[Opening Data extracts section]

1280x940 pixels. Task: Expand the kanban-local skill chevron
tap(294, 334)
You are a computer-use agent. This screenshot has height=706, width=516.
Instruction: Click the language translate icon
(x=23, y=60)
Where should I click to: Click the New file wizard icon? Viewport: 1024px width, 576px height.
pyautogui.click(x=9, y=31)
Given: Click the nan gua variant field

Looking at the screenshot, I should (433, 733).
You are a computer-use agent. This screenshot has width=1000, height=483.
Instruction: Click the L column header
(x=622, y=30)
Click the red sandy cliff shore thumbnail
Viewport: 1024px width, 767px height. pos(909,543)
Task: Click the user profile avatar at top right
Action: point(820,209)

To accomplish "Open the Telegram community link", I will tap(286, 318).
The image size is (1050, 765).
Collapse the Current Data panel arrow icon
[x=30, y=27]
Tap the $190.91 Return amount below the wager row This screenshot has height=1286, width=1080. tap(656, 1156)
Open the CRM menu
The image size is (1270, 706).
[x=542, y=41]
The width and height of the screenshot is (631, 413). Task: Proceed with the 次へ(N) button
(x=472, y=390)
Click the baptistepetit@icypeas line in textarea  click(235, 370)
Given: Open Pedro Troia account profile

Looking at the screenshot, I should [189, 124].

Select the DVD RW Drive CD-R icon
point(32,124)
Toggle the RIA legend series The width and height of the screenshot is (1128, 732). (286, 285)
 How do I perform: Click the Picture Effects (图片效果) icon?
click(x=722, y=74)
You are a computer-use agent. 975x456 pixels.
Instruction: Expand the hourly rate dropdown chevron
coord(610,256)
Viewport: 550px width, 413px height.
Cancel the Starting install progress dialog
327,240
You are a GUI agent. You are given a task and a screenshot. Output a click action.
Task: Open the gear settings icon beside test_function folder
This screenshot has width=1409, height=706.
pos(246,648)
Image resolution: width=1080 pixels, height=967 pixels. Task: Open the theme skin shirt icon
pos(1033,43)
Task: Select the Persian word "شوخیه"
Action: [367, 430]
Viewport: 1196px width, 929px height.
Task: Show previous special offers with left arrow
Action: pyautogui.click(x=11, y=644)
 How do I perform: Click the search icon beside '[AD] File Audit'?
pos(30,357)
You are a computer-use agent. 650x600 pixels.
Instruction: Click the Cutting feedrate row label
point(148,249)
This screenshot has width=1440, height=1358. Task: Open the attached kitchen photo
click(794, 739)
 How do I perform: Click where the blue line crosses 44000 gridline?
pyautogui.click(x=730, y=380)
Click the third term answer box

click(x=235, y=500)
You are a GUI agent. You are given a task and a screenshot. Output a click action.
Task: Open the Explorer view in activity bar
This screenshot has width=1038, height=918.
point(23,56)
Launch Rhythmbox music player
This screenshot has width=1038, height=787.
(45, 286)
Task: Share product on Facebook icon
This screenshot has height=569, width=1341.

[Closing Data extracts section]

▶ **Your goal**
Among the lines above, repeat exactly those from the line with "Select the DVD RW Drive CD-R icon" to the line with "Task: Open the gear", counting both ends.

▶ **Solution**
Select the DVD RW Drive CD-R icon
point(32,124)
Toggle the RIA legend series The width and height of the screenshot is (1128, 732). (286, 285)
 How do I perform: Click the Picture Effects (图片效果) icon?
click(x=722, y=74)
You are a computer-use agent. 975x456 pixels.
Instruction: Expand the hourly rate dropdown chevron
coord(610,256)
Viewport: 550px width, 413px height.
Cancel the Starting install progress dialog
327,240
You are a GUI agent. You are given a task and a screenshot. Output a click action.
Task: Open the gear settings icon beside test_function folder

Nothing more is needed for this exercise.